UK-based regtech ClauseMatch has launched Southeast Asian (SEA) operations out of Singapore, per a press release.
The startup’s Software-as-a-Service (SaaS) offering helps banks and financial institutions (FIs) manage regulatory compliance processes by streamlining internal policies, standards, and controls; one way it does this is through AI.
ClauseMatch’s Asia expansion via Singapore is a trend we expect to intensify:
- For regtechs, Asia’s traditionally fragmented regulatory environment is a boon.Although numerous established banks operate in the region, many have expanded their footprint by acquiring local banks. Asia’s fragmented landscape means that managing internal compliance between different regional banks is challenging, offering players that ease these burdens a significant addressable market.
- Asia remains a hotbed of economic growth and financial services innovation, making it an attractive region for fintechs from Europe and beyond. The region’s estimated economic growth of 5.5% for 2018 accounts for almost two-thirds of global growth, per the IMF. This dynamic economic outlook, combined with a lack of financial services infrastructure and rapid internet penetration, makes the region ideal for fintechs looking to expand beyond hugely competitive mature markets like the US, Europe, and increasingly China.
- Singapore’s advanced financial services infrastructure makes it the ideal launchpad for firms targeting the wider region. The former British colony’s highly regulated market possesses significant parallels to the UK’s own regulatory landscape. This regulatory equivalence coupled with the fact that English and Mandarin are official languages reduces friction for players from the three major global economies. And amid the fallout from Brexit, we could see a number of British players jettison the country to set up base in Singapore: Dyson, the UK-based technology firm, recently relocated its headquarters to the city-state, for instance.

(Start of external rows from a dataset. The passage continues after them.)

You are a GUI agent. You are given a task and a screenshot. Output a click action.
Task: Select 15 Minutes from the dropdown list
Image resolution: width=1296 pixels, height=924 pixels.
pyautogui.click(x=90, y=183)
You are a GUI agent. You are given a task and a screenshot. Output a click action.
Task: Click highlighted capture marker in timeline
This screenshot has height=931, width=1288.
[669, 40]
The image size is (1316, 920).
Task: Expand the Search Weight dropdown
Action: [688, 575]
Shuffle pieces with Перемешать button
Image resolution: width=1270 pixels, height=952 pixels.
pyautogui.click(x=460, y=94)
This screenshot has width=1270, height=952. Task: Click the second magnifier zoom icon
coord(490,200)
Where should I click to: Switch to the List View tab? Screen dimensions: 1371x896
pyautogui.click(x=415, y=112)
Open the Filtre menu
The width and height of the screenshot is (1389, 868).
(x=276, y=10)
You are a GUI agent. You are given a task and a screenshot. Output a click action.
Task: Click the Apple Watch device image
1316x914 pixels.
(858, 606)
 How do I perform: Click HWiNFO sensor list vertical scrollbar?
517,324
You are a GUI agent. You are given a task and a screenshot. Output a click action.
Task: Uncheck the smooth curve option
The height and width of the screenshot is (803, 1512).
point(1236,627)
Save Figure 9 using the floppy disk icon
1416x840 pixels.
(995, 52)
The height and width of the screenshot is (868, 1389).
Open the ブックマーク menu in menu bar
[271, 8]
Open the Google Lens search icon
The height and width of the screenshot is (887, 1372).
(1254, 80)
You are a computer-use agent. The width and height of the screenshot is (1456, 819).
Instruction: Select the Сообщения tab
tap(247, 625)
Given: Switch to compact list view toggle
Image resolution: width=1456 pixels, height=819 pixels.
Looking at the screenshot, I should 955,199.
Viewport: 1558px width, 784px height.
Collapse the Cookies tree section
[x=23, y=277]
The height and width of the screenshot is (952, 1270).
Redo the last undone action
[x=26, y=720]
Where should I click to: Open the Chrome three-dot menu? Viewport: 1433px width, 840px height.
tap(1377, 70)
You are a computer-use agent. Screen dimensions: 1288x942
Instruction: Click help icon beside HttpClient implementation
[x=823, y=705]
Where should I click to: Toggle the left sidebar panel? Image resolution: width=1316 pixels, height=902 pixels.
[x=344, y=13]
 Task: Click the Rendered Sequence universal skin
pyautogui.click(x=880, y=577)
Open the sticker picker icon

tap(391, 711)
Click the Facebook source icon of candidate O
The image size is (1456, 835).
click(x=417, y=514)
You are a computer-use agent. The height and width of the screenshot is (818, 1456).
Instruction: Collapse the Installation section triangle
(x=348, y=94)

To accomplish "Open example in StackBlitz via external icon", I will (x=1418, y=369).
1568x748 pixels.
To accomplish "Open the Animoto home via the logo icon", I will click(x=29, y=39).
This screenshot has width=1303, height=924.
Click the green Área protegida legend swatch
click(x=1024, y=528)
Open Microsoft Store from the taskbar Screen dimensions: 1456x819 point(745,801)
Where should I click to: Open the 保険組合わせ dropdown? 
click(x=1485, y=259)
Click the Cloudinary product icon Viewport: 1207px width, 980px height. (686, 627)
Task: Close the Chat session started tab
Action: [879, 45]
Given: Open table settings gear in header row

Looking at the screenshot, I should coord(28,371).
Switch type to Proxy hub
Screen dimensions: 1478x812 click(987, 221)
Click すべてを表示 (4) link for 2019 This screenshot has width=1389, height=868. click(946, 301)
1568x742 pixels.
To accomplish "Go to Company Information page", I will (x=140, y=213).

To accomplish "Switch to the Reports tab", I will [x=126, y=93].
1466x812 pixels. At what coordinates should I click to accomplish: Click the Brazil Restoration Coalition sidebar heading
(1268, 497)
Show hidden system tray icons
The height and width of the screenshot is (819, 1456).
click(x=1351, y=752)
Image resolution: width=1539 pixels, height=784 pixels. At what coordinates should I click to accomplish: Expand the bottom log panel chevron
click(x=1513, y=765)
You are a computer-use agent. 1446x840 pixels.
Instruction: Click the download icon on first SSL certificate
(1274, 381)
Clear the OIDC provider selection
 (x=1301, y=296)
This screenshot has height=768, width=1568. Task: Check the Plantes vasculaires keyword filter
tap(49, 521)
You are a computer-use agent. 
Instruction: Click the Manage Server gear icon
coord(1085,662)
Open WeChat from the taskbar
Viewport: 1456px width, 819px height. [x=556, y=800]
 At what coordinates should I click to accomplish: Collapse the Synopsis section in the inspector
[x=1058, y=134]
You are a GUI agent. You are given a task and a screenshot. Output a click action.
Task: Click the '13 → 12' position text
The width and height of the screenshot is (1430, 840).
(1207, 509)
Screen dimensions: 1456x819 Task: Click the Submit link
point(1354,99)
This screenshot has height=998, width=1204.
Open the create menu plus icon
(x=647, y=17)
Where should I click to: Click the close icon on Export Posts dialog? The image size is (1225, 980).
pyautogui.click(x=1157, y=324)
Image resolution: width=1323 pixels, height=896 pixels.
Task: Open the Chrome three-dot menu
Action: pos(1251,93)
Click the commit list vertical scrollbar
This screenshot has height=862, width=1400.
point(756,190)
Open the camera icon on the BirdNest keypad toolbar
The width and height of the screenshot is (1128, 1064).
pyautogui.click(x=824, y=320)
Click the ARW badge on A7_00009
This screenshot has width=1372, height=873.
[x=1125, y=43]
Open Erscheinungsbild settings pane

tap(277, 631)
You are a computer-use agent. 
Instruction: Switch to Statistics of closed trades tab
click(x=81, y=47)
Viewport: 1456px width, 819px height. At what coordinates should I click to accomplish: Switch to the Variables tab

- Moreover, the Monetary Authority of Singapore’s (MAS’) progressive regulatory approach has made the city-state attractive for financial services innovation. Among these initiatives are an expedited patent-granting process for fintechinnovations and a marketplace lending committee; further, it has also set guidelines for responsible AI and data analytics use. At the end of last year, three major international players — Bank of China, Deutsche Bank, and Australia’s Westpac — all launched innovation hubs in the city-state. The fact that so many established players are gravitating to Singapore illustrates how attractive MAS’ regulatory approach has been.